Copy out the entries between the line containing "Task: Expand hidden system tray icons arrow" and the line containing "Action: (x=769, y=666)", including both of those lines, without the pictures.

Dataset extract:
** begin **

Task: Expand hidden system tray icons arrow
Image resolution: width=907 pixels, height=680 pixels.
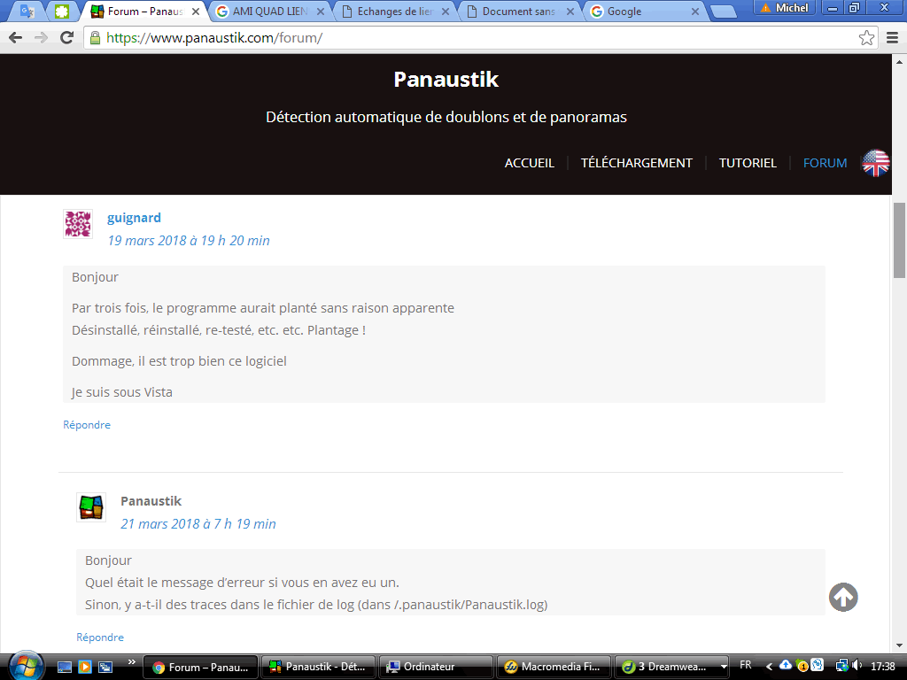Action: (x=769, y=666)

** end **
** begin **

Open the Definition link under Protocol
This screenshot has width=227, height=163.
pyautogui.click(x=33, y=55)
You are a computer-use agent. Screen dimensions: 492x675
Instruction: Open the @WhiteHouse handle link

** end **
** begin **

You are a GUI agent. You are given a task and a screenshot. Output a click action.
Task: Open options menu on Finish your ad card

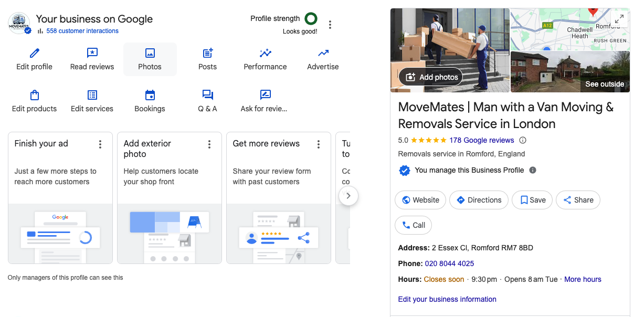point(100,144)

** end **

Output for this exercise:
Task: Expand hidden system tray icons arrow
Image resolution: width=907 pixels, height=680 pixels.
Action: (x=769, y=666)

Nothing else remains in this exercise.